First, the reaping code has a couple of flaws. (1) there are multiple places where you do a waitpid(), (2) the reaper routine can miss some SIGCHLD's., (3) no need to set $SIG{CHLD} within REAPER

So I would suggest:

sub REAPER { my $pid; while ($pid = waitpid(-1, WNOHANG) > 0) { print "Process $pid exited.\n"; push @dead_kids, $pid; } }
You are not guaranteed to get a separate SIGCHLD for each child who exits! Basically interpret SIGCHLD to mean that one or more children have exited. Use a while loop to service everybody who is ready within the signal handler. There is not going to be a "false alarm", so I took that stuff out.

Also, to "reap" a child basically means to read its exit status from the process table. The function that does this read is waitpid(). When you have this in two places, somebody may get reaped and yet not go through the reaper. I recommend letting REAPER do all of the reaping and do not call waitpid() anywhere else. Maybe this issue is why you had the "false alarm" code, a race condition? Anyway, only reap in one place and you will not miss any and won't wind up in the signal handler with somebody mysteriously disappearing!

Update: temporarily don't have access to a unix box, so can't test, but here is a suggestion..

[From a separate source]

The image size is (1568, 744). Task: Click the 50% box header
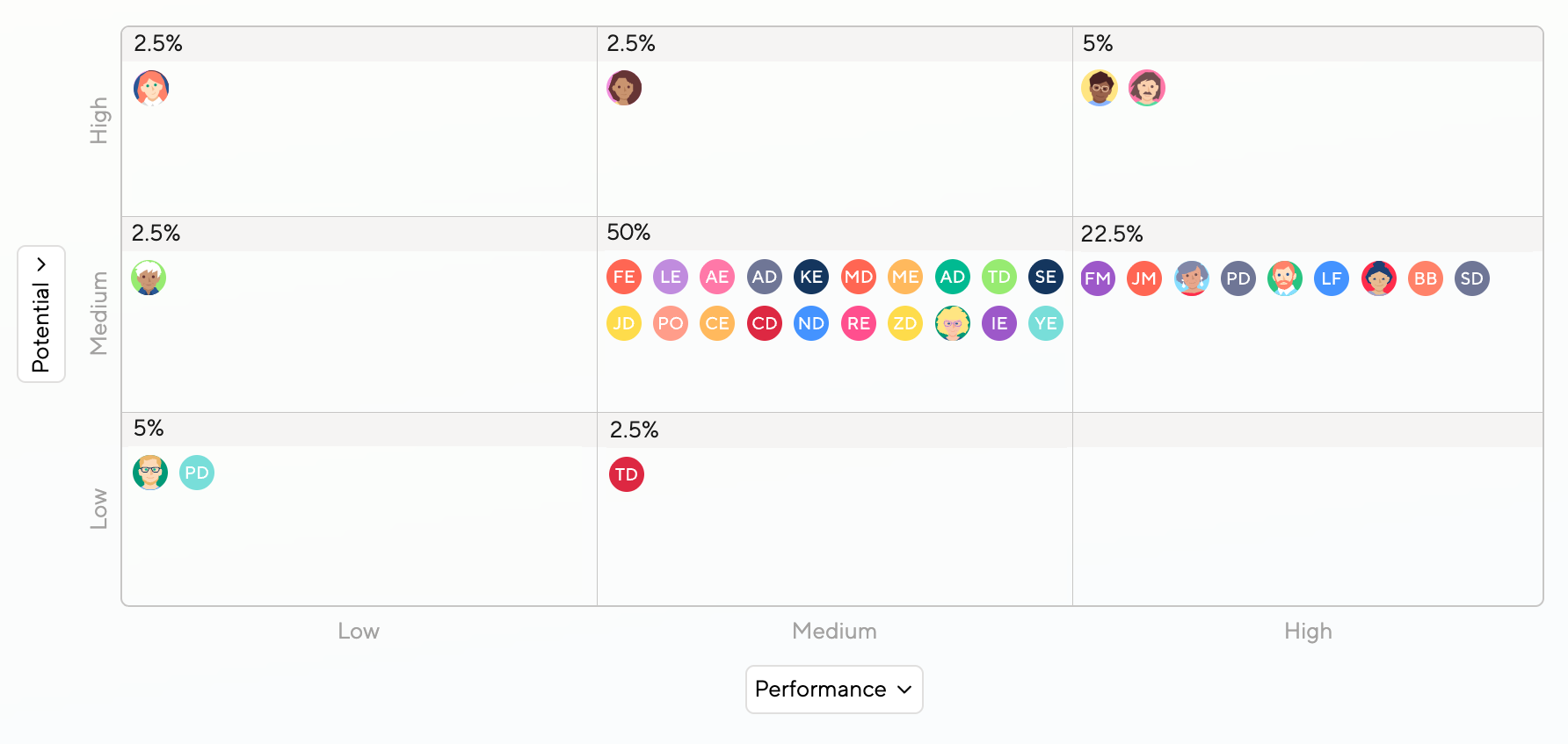pyautogui.click(x=834, y=233)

1. I see why you had the waitpid in the parent (so see if all children have finished). You need another test, perhaps, (@dead_kids < 10) with some wait delay. I think this test will be ok in Perl without further adieu. In C I would need to protect this critical section with some procmask() voodoo. But I think that due to the way Perl >=5.8 delivers deferred signals, that this is not necessary to prevent the REAPER and parent main program from tripping over each other.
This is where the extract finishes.